Each subplot is marked with wooden or metal stakes on the floor. The location of each of the trees is mapped and each tree is labelled with an identifying number.
It’s an open space for silvicultural debate between students, foresters and people interested on forest management. On this space it is possible to exercise tree marking, cubage and product classification or ecological value.
The marteloscope provides insights into silviculture required for managers and policy makers not directly involved in stand manipulation. The Smartelo software allows for the demonstration of the practical use of mensuration data within the marking process and this can be applied across arange of sophistication. It also allows for a degree of assessment as to the skills demonstrated by the trainees.
Marking exercises and training sessions promote forestry education, life-long learning and continuing professional development. Thus, forestry students can improve their knowledge and forestry staff can reconfirm skills inregular sessions.
Text from: Bravo, F., Olivar, J.,Ordóñez, C., Reque, J., Sierra de Grado, R. (2018): BioEcoNet MARTELOSCOPES GUIDELINES
Why are they useful?
Marteloscopes are useful for forestry-related educational programs and training purposes. A Marteloscope is a place where students, forest professionals, scientists and conservationists can discuss and sample different management scenarios for the Marteloscope. Trade-offs between ecological and economic criteria imposed on management treatments can be simulated and visualized using software such as SMARTELO (Fig. 2) or I+ (Fig. 3).
For example, biodiversity conservation can be integrated into management applications through criteria-based selection of individual trees, groups of trees or habitats for retention. Clicking on a desired tree presents the economic and ecological value in terms of euros and habitat value points. Through such exercise’s users gain a better understanding of how to mitigate ecological degradation and balance market demands for wood-based products with sustainable forestry goals (Fig. 4).
How are they useful for teaching?
Marteloscopes can be considered outdoor classrooms where students can analyse biometric and environmental parameters of the stand and simulate management prescriptions via a mobile device, while maintaining a tangible connection to the living forest. This provides an appealing didactical tool supplementing both field- and classroom-based learning which is not limited by geography or weather conditions. The plethora of possible outcomes resulting from simulated management applications facilitates critical thinking and opportunities for discussion.
Learning with marteloscopes can be further enhanced using virtual forest tours. A virtual forest tour is a 360° * 180° panoramic picture consisting of 40 to 75 individual frames. A student can get an impression of a marteloscope before visiting the site, or even investigate and compare distant marteloscope sites. Virtual forest tours can contain educational videos or supplemental information such as pictures of microhabitats or forest plants, soil characteristics, etc.
What are they used for elsewhere in Forest Science?

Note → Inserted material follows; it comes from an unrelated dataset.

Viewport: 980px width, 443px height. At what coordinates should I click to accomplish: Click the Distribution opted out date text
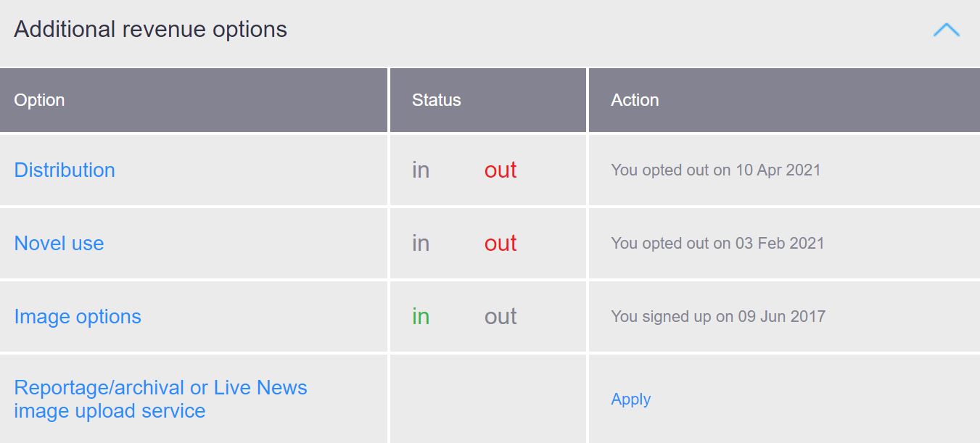tap(715, 170)
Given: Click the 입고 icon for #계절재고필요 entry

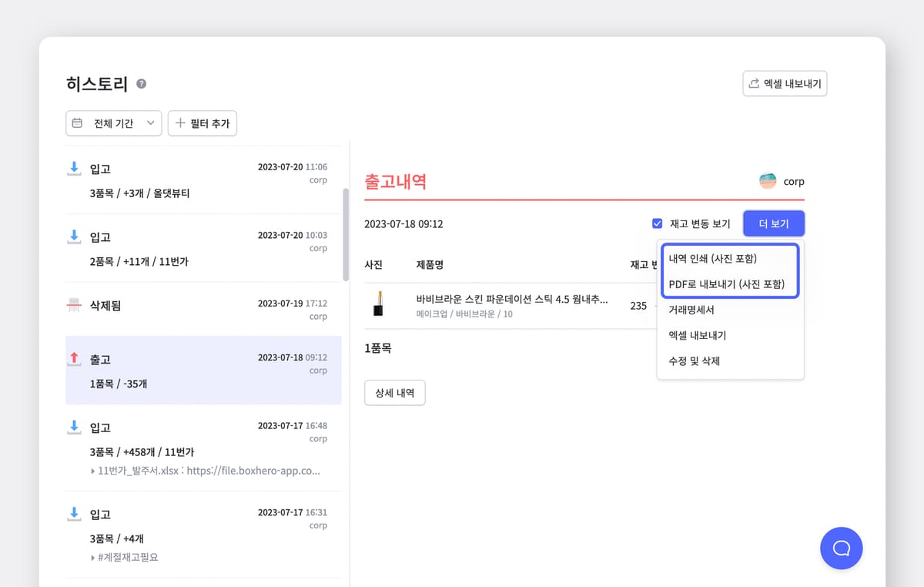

Using permanent forest plots in forest science is not new. The advantage of marteloscopes lies in their guidelines for standardization, for example the standard one-hectareplot size, which enables replication necessary for comparisons within and between different bio geoclimatic regions. This makes marteloscopes useful for addressing a broad spectrum of research questions in forest science. For example, marteloscopes have featured in publications regarding nature conservation in a managed forest (Kraus et al.2016), preservation of forest microhabitats (Kraus et al. 2016), and even sociological aspects of manual tree selection (Pommereninget al. 2015).